### [本文]
+ + +

米ドル/円も108.28円にトライしたものの、その後、切り返し、現在まで、値幅は限定的ではあるが、堅調な値動きを保っているようにみえる。

米ドル/円 1時間足
米ドル/円 1時間足チャート

 (出所:TradingView

 日米株とも「割高」と言われ、また、専門家と世の中の両方から「手を出すな」、「暴落必至」、「様子見すべき」などの声が多数聞こえる中、日米株のスピード調整は「意外」に値幅が限定的であり、また、前述のように、リスクオフを引き起こしてもおかしくなかった材料に「鈍感」になってきたことは、示唆に富んでいると思う。

■見方の高度な一致は「異常」な状況

 だいぶ前に本コラムにて書かせていただいたように、そもそも「正常な相場」は常に意見の相違が目立つもので、専門家同士においても、一般投資家同士においても、皆の意見がわかれ、また、対立する状況は日常茶飯事である。

+ + +

### [提供データ]
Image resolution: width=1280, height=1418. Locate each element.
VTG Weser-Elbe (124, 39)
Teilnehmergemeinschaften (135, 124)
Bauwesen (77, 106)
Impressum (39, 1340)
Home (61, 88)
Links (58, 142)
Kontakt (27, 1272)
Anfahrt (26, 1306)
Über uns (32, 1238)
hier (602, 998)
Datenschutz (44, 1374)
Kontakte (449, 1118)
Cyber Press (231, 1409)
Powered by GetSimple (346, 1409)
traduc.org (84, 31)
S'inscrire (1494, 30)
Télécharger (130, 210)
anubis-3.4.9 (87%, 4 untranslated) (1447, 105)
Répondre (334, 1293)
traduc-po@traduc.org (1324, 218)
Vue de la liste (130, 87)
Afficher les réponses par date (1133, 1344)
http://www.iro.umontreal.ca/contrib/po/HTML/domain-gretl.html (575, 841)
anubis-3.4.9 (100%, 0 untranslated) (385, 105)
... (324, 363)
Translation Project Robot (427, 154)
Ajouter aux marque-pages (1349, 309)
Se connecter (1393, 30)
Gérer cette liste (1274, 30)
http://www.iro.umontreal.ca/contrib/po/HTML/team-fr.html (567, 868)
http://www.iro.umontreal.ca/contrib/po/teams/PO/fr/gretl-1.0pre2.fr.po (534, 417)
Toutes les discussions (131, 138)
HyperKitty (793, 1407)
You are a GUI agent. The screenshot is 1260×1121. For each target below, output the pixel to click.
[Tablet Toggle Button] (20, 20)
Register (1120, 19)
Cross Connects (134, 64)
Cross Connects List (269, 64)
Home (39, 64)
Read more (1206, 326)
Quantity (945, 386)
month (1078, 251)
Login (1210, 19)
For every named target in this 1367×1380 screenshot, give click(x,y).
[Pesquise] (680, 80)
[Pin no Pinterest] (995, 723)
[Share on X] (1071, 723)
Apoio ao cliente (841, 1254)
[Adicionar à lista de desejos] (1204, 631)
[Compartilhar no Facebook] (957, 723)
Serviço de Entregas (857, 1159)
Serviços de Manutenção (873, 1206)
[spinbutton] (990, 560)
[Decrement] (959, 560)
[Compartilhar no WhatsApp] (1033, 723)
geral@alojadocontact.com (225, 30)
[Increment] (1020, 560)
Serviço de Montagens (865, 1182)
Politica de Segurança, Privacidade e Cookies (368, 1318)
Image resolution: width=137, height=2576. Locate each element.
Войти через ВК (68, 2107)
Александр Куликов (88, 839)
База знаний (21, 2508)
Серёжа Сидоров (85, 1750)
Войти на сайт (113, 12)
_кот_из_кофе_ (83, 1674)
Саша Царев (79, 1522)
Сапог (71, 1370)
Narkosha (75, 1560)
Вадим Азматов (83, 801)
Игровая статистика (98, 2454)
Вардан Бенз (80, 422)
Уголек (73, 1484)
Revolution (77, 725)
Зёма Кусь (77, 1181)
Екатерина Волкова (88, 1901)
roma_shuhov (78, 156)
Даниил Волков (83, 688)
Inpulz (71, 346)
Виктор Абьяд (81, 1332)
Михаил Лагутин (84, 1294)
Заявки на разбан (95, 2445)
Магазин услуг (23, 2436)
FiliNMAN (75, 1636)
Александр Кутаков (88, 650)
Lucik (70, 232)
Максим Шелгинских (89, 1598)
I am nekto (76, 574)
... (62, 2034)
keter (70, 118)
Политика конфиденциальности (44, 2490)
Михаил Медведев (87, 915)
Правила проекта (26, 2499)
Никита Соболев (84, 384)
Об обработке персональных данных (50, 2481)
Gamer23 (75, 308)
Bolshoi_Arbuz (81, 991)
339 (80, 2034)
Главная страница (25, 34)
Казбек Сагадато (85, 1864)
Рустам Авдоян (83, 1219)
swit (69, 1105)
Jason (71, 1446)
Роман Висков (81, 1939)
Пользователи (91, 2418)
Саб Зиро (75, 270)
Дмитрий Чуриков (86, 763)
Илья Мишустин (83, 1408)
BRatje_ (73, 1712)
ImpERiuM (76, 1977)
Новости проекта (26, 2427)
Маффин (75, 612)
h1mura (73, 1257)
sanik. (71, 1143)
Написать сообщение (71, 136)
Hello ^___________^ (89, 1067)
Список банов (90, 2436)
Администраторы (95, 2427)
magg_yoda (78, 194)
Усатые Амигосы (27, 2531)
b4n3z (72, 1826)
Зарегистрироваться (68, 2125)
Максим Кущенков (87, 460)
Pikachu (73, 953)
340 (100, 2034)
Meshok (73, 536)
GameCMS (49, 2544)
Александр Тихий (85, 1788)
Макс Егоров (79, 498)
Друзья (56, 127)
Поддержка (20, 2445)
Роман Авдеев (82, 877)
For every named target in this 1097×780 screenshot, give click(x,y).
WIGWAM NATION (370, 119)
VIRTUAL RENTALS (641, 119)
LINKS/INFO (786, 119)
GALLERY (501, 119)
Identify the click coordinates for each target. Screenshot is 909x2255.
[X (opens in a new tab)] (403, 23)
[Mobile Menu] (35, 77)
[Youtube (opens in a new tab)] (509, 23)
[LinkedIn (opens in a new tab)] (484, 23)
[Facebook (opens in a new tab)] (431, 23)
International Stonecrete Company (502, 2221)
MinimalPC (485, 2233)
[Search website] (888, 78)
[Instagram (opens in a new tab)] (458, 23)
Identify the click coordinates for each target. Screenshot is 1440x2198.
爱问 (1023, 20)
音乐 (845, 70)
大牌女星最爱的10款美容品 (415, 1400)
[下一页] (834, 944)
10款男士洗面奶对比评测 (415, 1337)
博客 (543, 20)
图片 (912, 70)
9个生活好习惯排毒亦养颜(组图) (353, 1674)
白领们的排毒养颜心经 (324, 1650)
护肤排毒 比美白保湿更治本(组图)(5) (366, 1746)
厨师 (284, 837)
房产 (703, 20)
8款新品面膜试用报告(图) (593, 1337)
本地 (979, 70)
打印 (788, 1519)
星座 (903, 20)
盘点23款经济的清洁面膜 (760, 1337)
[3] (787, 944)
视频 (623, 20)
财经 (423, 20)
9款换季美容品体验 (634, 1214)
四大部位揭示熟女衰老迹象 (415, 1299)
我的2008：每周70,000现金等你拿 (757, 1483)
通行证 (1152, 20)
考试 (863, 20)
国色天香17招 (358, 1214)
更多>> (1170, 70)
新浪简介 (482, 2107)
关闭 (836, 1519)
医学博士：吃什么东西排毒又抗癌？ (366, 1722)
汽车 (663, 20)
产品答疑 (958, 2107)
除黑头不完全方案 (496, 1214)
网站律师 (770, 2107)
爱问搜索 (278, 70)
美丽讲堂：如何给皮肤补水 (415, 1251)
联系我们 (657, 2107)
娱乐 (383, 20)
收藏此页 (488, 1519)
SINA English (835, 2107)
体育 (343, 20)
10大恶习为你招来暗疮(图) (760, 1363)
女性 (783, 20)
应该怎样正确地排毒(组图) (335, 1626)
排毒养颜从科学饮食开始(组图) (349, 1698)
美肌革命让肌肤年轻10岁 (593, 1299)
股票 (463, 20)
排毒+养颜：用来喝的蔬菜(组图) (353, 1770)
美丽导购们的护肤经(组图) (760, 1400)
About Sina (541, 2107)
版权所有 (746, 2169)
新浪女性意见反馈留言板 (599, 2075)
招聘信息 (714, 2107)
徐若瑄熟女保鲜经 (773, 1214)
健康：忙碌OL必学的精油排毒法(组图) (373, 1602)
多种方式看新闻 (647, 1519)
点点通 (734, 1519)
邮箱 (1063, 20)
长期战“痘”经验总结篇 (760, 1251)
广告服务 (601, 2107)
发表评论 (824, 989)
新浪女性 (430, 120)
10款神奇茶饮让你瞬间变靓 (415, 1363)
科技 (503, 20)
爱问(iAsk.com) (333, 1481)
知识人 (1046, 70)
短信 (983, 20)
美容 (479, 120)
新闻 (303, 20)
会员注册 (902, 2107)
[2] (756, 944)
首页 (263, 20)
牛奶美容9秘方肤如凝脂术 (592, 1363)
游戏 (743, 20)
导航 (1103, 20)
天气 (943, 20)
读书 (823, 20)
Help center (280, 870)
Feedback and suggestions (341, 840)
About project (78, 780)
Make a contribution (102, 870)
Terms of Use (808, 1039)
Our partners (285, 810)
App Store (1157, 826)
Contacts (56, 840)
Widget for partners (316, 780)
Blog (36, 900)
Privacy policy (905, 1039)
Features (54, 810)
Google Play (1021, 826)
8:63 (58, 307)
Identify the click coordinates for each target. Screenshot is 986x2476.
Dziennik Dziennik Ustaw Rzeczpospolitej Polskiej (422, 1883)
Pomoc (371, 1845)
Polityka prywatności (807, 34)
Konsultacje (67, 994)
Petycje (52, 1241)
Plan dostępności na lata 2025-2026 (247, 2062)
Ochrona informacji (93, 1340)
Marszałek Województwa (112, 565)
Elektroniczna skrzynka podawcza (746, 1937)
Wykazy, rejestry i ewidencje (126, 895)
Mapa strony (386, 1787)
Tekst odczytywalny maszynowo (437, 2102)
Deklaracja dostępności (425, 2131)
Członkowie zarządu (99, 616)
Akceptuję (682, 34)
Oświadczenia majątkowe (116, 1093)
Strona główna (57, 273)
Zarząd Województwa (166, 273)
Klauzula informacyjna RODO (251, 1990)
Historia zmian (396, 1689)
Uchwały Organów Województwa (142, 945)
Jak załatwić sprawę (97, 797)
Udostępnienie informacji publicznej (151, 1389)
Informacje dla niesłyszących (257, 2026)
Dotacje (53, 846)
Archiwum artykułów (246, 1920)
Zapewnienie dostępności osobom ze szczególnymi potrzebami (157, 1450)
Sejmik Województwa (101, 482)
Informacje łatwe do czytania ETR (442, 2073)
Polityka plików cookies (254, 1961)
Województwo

+ + +

### [やること]
相場についての本文から、「(出所:TradingView」から「は、示唆に富んでいると思う。」までの部分を一字一句変えずに引用すること。 本文だけを手がかりにすること。

### [解答]
(出所:TradingView

 日米株とも「割高」と言われ、また、専門家と世の中の両方から「手を出すな」、「暴落必至」、「様子見すべき」などの声が多数聞こえる中、日米株のスピード調整は「意外」に値幅が限定的であり、また、前述のように、リスクオフを引き起こしてもおかしくなかった材料に「鈍感」になってきたことは、示唆に富んでいると思う。